After 25-Year Court Case, Indian Show Can Go On

After 25-Year Court Case, Indian Show Can Go On

A youtube screengrab of enormously successful Andrew Lloyd Webber-Tim Rice musical Jesus Christ Superstar.

New Delhi:

In most cases, "temporary" can mean days, weeks, even months. But for one district of Kerala, a state in southern India, it meant a quarter-century.

Now, 25 years after the authorities in the Kottayam district of Kerala issued a temporary order prohibiting the staging of the rock opera "Jesus Christ Superstar," which was upheld by the state government, India's Supreme Court ruled on Tuesday that the show can go on.

An adaptation of the enormously successful Andrew Lloyd Webber-Tim Rice musical was to have been performed twice in two days in 1990 by students at Corpus Christi High School of Kottayam. But the second performance was halted - minutes before the curtain was to go up, according to a lawyer handling the case - under a temporary ban ordered by the district administration on the grounds that allowing it could hurt religious feelings and lead to a breach of peace.

The school's founder, the Indian educator Mary Roy, filed an appeal at the time, and the Supreme Court eventually allowed the play to be performed one more time, in 1991, despite the ban. After that, Roy and a friend, the Rev. Abraham Vellamthadathil, a college principal, took up the case.
On Wednesday, Vellamthadathil, now 79, was subdued in the aftermath of his hard-fought victory. He and Roy, 81, the mother of the novelist Arundhati Roy, are both retired. The possibility of an imminent school production of the play appears dim, though Roy said that she hoped the school would perform it this year.

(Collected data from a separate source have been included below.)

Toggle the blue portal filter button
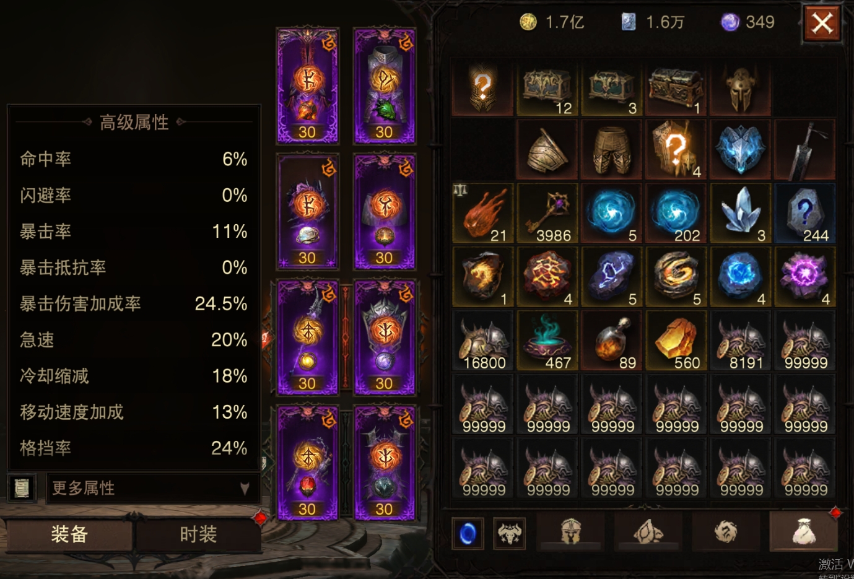This screenshot has width=854, height=579. (468, 533)
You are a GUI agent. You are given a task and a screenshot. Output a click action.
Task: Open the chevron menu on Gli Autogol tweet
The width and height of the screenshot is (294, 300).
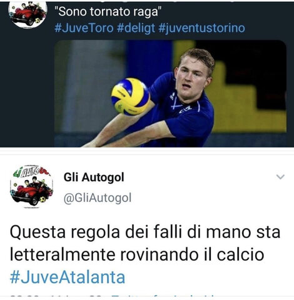pyautogui.click(x=280, y=177)
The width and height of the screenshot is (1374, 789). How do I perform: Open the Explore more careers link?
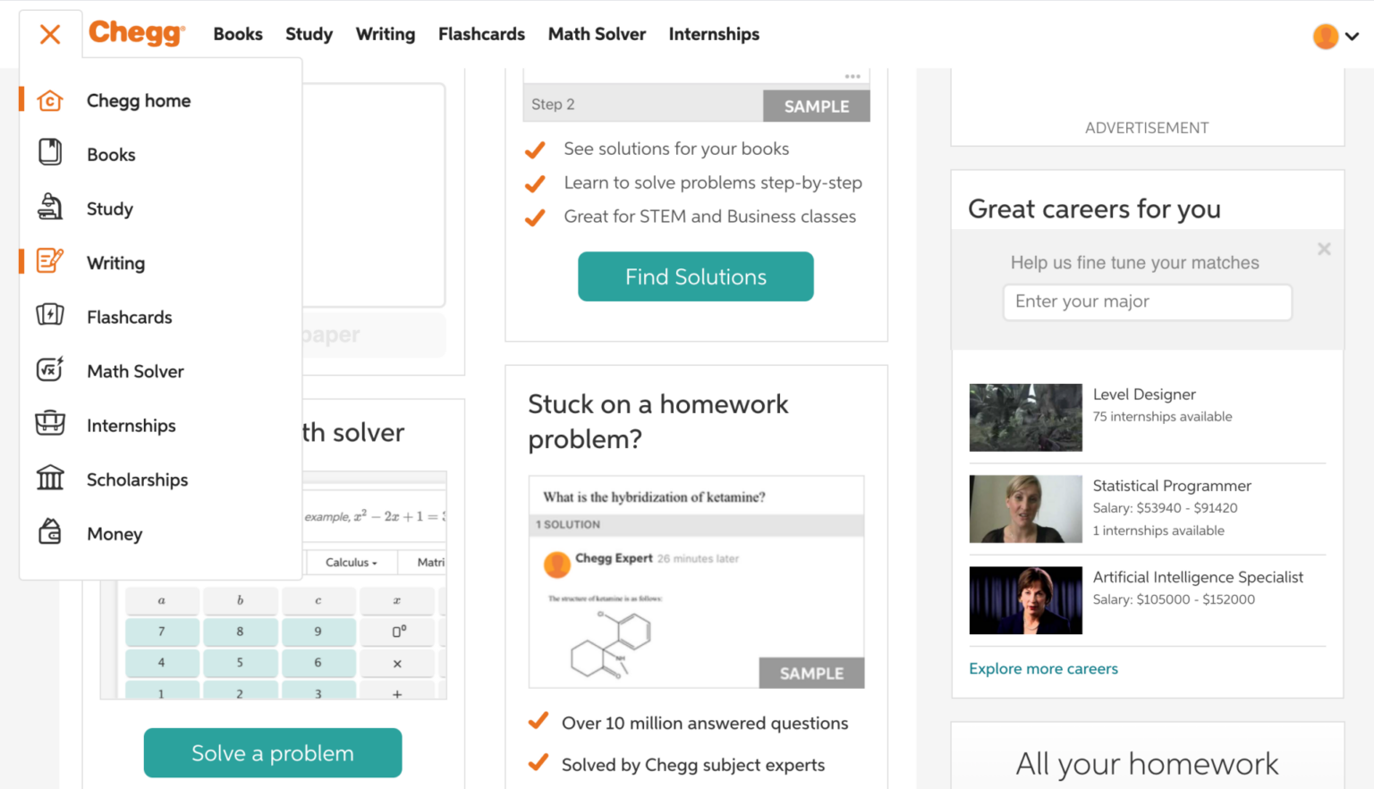point(1043,668)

"This is the tragedy of our legal system," Vellamthadathil said. "There is unimaginable delay in a getting a case disposed of here."

The case shuttled between the government and the Kerala courts for a decade before it went to the Supreme Court. Shridhar Chitale, the lawyer in the case, argued that the ban was only temporary under the law used by the Kottayam authorities, and said that much had changed in India, including the availability of the Internet, since then.

"The play has been shown in other parts of India, in other parts of the world, including the Vatican," Chitale said. "Why should it be banned in one district? You could sit in Kottayam district and access the play online."

The original order reflected a tendency in India to suppress performances and other works that could offend religious or minority sensibilities or are deemed controversial. Last month, a court blocked the broadcast of "India's Daughter," a BBC documentary about the 2012 gang rape in Delhi. Last year, Penguin Books India pulled a book on Hinduism by the scholar Wendy Doniger from shelves after protests and a lawsuit from a Hindu group. And "The Satanic Verses," Salman Rushdie's 1988 novel, which was deeply offensive to some Muslims, was banned in India.
Roy said that she did not think that the Christian community was deeply offended by "Jesus Christ Superstar." She pointed out that only about 20 people came out in 1990 to peacefully protest the school's sole performance.

"Very few people in Kottayam speak English, let alone sing rock," Roy said. "So it is just out of the question that the rock opera had in any way agitated or moved them."

Twenty-five years later, she said, there was even less chance that people were paying attention.
"It was so long ago," Roy said, "it's all been put to rest."